WHAT THIS TASK INVOLVES: Return, unchanged, every line starting at the one with "Select the ทั้งหมด range option" and running through the last line of the material below, with nothing else added.

═════ MATERIAL TO PROCESS

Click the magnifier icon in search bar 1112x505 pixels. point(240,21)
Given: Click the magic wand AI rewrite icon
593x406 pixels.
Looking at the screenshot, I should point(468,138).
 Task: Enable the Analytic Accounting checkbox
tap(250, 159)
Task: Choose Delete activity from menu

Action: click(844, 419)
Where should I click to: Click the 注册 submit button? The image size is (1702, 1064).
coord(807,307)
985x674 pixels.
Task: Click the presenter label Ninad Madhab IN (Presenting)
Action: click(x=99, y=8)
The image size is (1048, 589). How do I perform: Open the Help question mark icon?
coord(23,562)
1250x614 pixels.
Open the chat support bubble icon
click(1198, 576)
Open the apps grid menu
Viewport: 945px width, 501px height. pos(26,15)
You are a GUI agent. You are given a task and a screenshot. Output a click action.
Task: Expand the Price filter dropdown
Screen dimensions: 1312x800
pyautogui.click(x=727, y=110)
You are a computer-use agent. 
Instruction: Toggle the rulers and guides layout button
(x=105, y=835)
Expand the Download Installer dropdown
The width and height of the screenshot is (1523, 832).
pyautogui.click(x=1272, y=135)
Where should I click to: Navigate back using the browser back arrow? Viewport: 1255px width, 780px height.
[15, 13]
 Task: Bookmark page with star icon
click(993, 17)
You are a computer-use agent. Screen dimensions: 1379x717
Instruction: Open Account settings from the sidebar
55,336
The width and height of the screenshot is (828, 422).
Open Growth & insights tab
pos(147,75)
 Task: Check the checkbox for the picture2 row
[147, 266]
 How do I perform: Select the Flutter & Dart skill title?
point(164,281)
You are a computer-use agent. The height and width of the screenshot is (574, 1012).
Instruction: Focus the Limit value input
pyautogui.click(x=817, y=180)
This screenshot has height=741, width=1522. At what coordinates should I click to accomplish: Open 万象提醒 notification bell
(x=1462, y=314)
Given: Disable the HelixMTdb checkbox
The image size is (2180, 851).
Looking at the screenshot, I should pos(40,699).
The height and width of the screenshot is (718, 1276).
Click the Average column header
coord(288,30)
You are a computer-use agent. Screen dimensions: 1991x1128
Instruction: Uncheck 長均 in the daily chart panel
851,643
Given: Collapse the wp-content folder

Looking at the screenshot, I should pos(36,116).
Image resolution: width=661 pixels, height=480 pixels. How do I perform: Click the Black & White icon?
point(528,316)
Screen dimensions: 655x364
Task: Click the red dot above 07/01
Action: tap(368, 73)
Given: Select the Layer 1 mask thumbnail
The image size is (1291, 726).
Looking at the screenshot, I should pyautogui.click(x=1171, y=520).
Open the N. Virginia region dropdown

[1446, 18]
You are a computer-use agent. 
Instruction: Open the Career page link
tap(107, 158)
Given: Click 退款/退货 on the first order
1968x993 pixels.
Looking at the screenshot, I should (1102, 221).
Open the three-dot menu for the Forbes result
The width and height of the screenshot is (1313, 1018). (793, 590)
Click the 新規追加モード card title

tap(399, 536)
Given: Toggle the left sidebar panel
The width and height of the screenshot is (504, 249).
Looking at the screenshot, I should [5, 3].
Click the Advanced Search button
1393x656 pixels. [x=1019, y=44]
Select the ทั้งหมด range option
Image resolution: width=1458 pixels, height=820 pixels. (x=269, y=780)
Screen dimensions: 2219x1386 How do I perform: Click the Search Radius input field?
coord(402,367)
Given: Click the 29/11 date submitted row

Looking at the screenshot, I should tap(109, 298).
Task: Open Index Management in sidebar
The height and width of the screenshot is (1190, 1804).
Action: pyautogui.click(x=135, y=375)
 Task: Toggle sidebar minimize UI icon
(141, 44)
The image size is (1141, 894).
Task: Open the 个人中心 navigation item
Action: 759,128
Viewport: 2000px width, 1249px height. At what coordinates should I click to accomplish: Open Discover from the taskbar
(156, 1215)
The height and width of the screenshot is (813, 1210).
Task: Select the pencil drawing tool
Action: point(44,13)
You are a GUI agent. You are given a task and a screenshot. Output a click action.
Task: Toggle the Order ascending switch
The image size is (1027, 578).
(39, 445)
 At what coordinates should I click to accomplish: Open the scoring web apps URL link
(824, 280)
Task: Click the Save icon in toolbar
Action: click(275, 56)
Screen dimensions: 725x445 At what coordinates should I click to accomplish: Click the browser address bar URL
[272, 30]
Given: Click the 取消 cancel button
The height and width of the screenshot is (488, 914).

══════════

RESPONSE BELOW:
Select the ทั้งหมด range option
Image resolution: width=1458 pixels, height=820 pixels. (x=269, y=780)
Screen dimensions: 2219x1386 How do I perform: Click the Search Radius input field?
coord(402,367)
Given: Click the 29/11 date submitted row

Looking at the screenshot, I should tap(109, 298).
Task: Open Index Management in sidebar
The height and width of the screenshot is (1190, 1804).
Action: pyautogui.click(x=135, y=375)
 Task: Toggle sidebar minimize UI icon
(141, 44)
The image size is (1141, 894).
Task: Open the 个人中心 navigation item
Action: 759,128
Viewport: 2000px width, 1249px height. At what coordinates should I click to accomplish: Open Discover from the taskbar
(156, 1215)
The height and width of the screenshot is (813, 1210).
Task: Select the pencil drawing tool
Action: point(44,13)
You are a GUI agent. You are given a task and a screenshot. Output a click action.
Task: Toggle the Order ascending switch
The image size is (1027, 578).
(39, 445)
 At what coordinates should I click to accomplish: Open the scoring web apps URL link
(824, 280)
Task: Click the Save icon in toolbar
Action: click(275, 56)
Screen dimensions: 725x445 At what coordinates should I click to accomplish: Click the browser address bar URL
[272, 30]
Given: Click the 取消 cancel button
The height and width of the screenshot is (488, 914).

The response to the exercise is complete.